Description
By: Brooklands Books .
The designers at Crewe started work on the car which would become the Rolls-Royce Silver Spirit as early as 1972, but it would be 1980 before the car and its siblings entered production. Although the cars looked broader and squatter than the Silver Shadow family they replaced in the showrooms, they did in fact owe a heavy debt to their long-running predecessors, for most of the chassis design of the Shadow was carried over.
The early 1980s were difficult year for Crewe, when sales fell sharply and the company's who future looked uncertain. Fortunately, however, the position began to improve in the middle of the decade. Not the least of the reasons was that the Bentley marque was strengthened and given a clearer identity, particularly with the arrival of the Mulsanne Turbo. By the end of the decade, the company was in a healthier state and was able to begin planning once again for new models.
One casualty of the dark years at the beginning of the 1980s, however, as the Camargue model. Introduced in 1975 and based on Silver Shadow running components, it had always been controversial: not everyone liked its angular styling by Pininfarina or its light aircraft style instruments and controls. Over the years, it was modified to incorporate improvements made for the Silver Spirit family, but it went strangely unmourned when it was dropped in the mid-1980s. Perhaps its time has yet to come. However, the third range of models from Crewe continued right through the 1980s and beyond. The Rolls-Royce Corniche convertible and its Bentley Continental equivalent remain amongst the world's most coveted cars a quarter of a century after their shape was first seen in the mid-1960s.
Like the Camargue originally based on Silver Shadow running gear, the open car was progressively updated and its mechanical development broadly followed that of the Silver Spirit family.
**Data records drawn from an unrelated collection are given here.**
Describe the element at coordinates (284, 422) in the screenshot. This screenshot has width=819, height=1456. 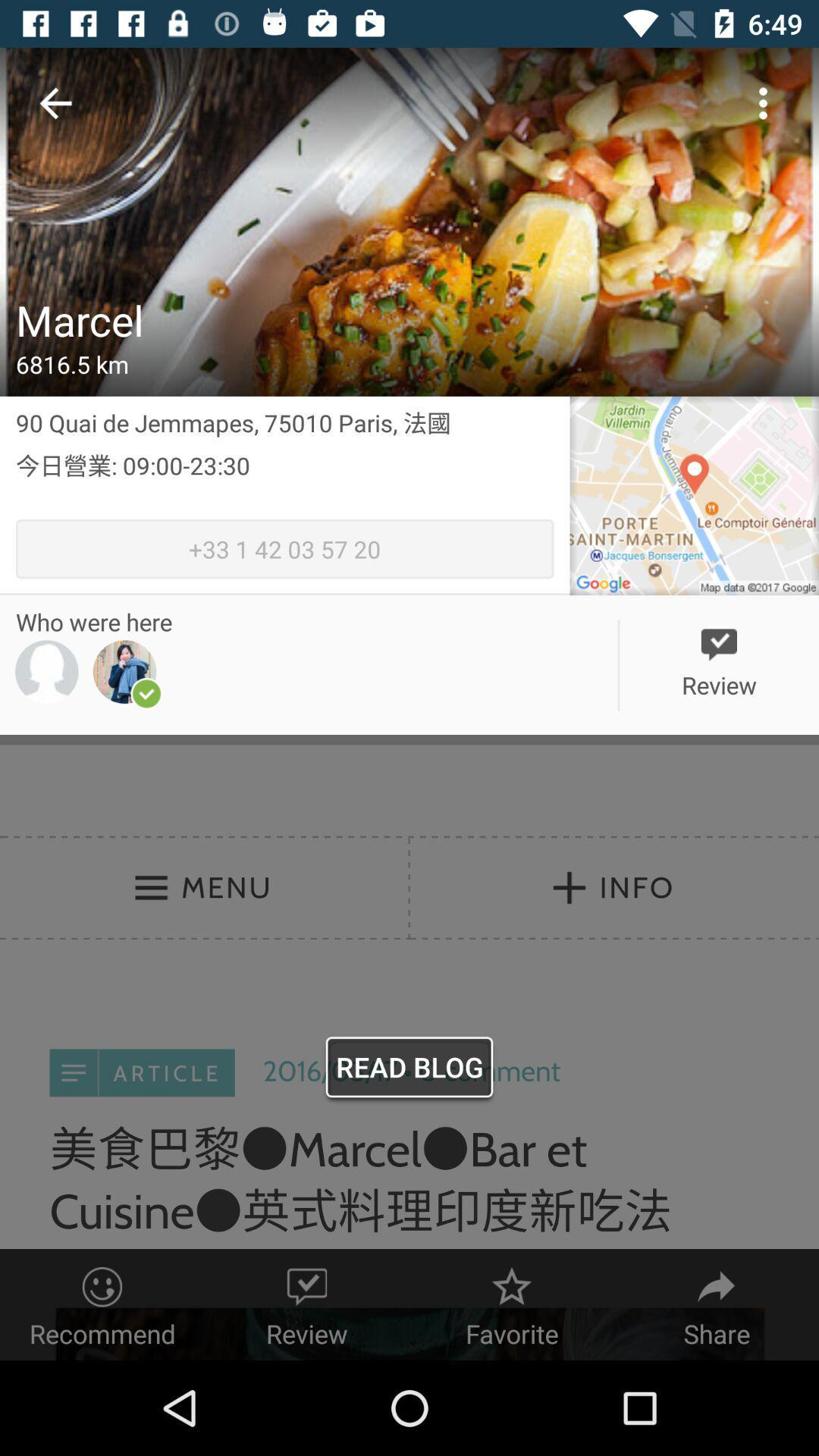
I see `90 quai de item` at that location.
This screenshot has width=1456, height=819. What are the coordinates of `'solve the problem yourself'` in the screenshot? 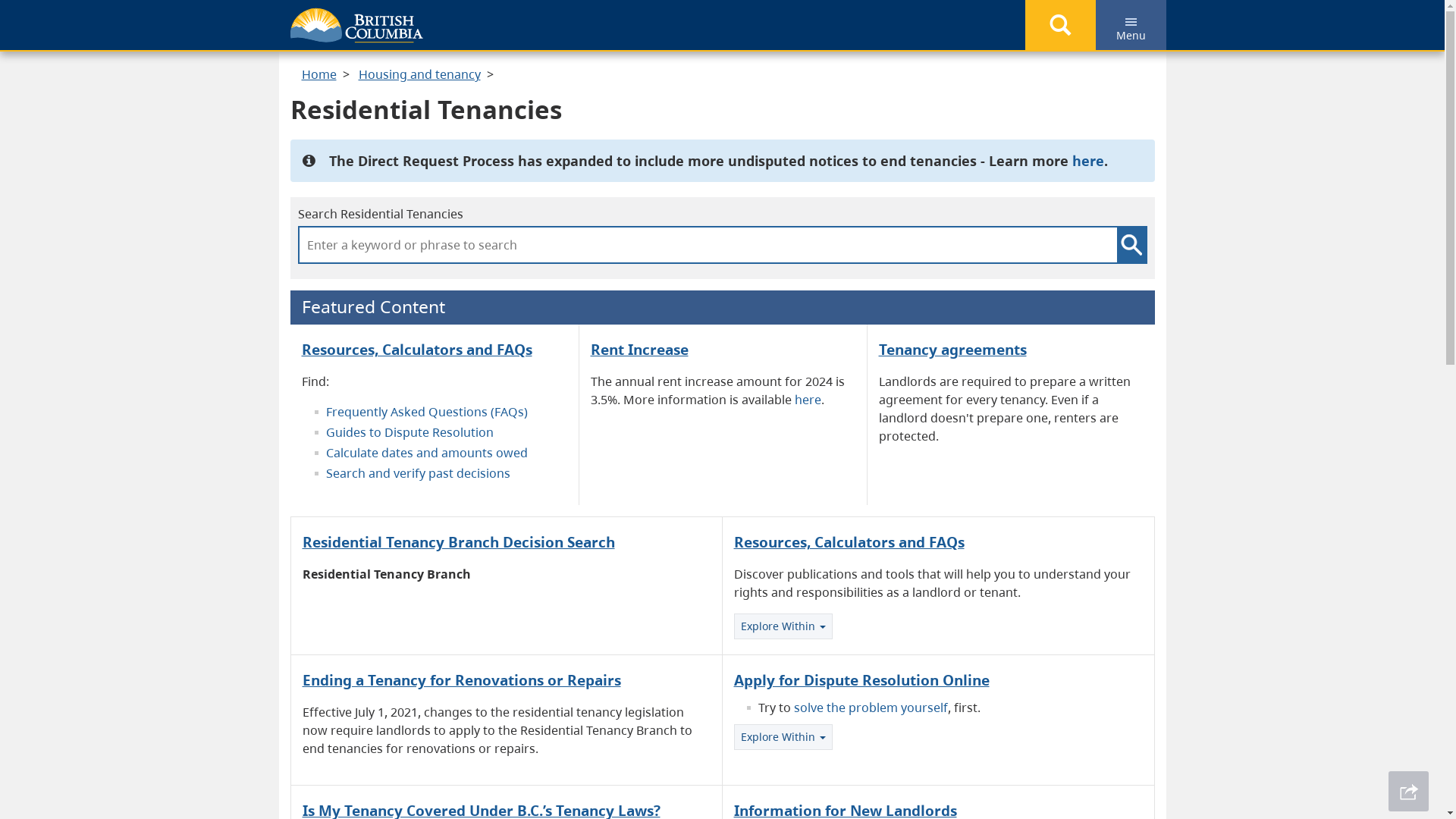 It's located at (792, 708).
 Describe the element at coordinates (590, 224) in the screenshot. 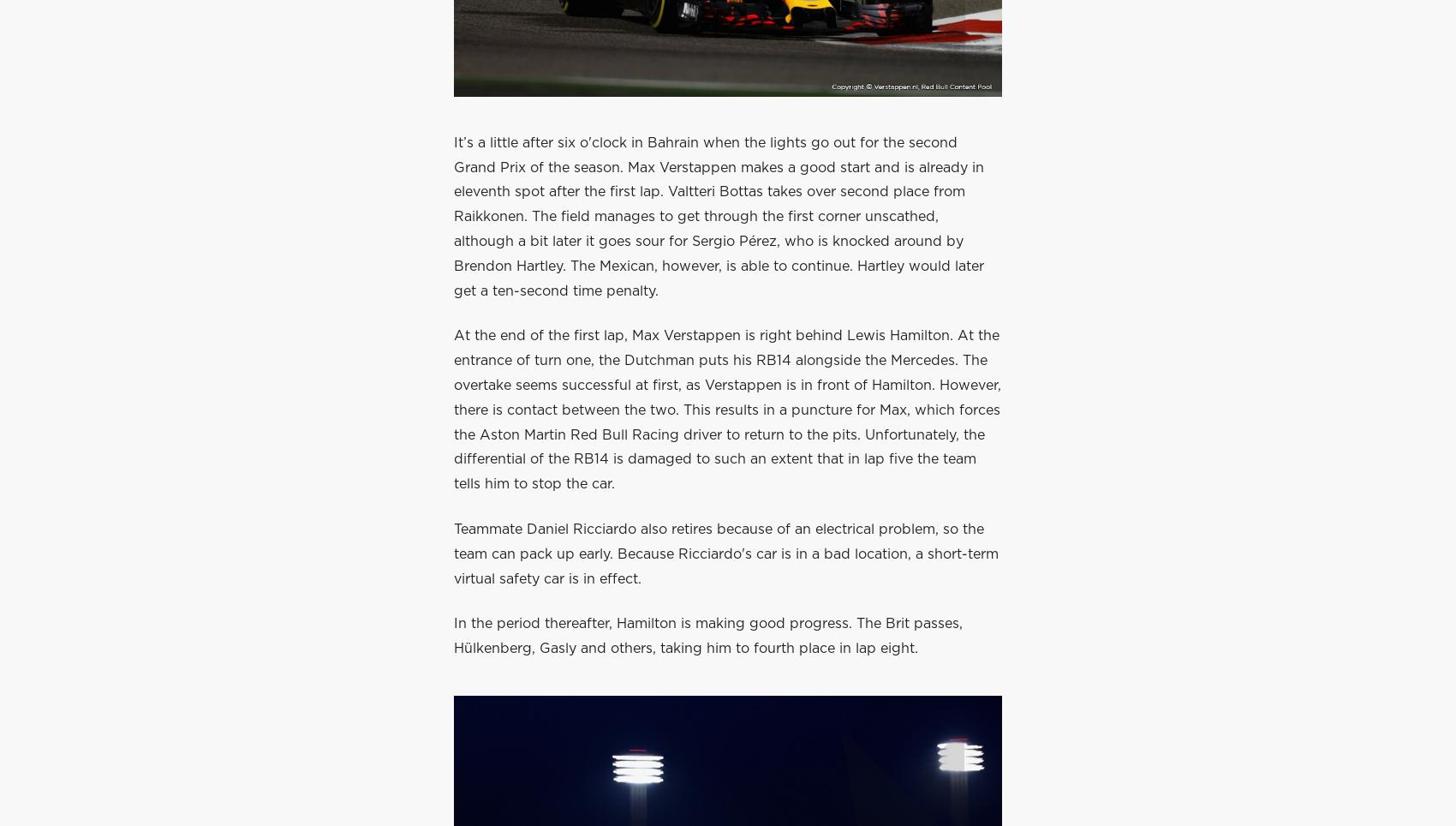

I see `'RSS'` at that location.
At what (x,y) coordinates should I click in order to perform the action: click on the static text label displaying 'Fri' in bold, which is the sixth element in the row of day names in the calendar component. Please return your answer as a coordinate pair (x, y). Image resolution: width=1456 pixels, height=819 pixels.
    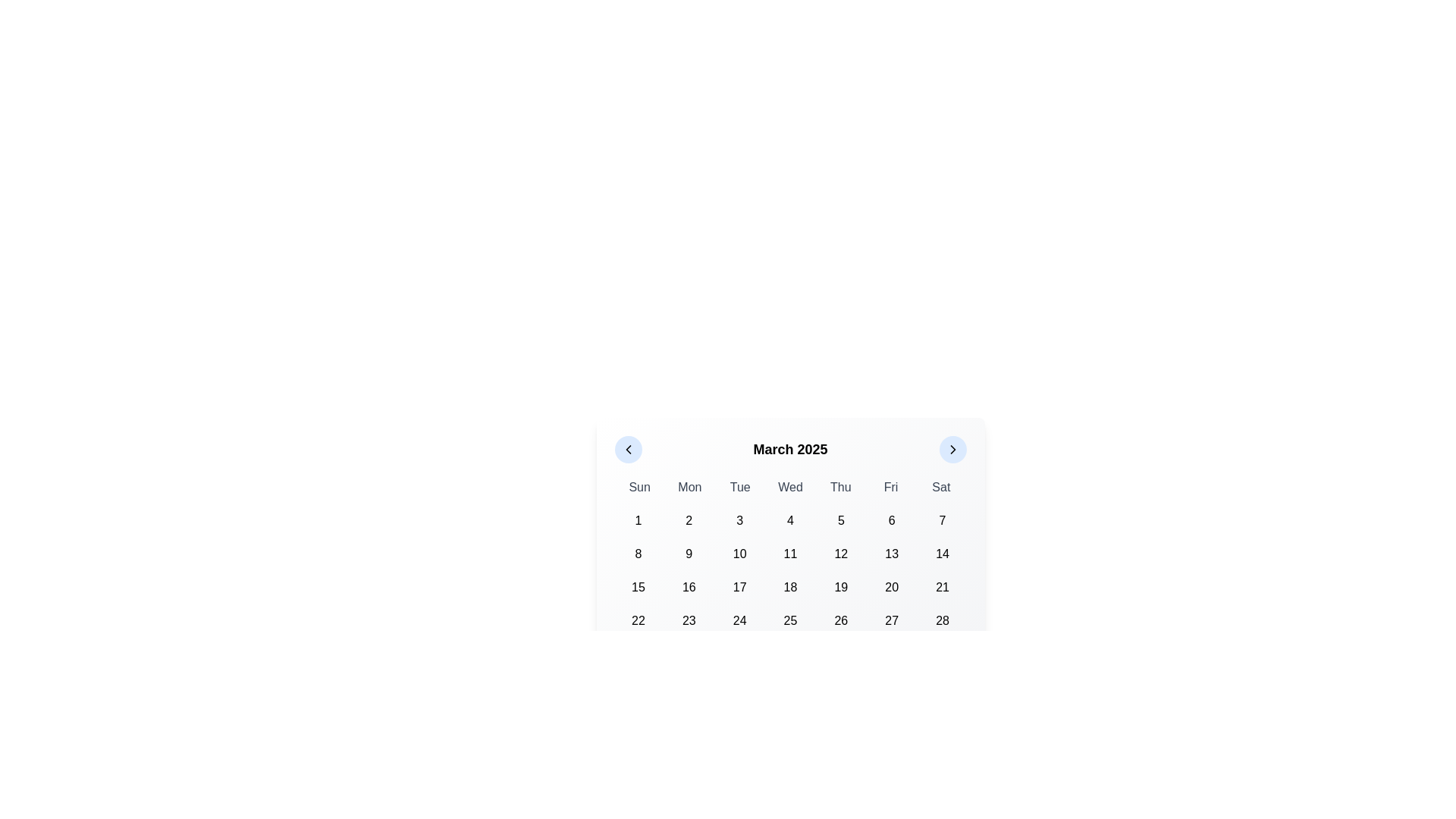
    Looking at the image, I should click on (891, 488).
A Rolls-Royce or Bentley is by its very nature an almost timeless piece of engineering, and yet is is fascinating to see through the pages of this book how the conflict between conservatism and engineering progress was played out during the 1980s.
Models covered: Turbo R, Brooklands, Continental R, T, SC, Azure, Arnage R, T, Red Label, Silver Spirit, Silver Spur, Flying Spur, Silver Dawn, Silver Seraph & Corniche.
324 pages with 60 in full colour. 600 illus.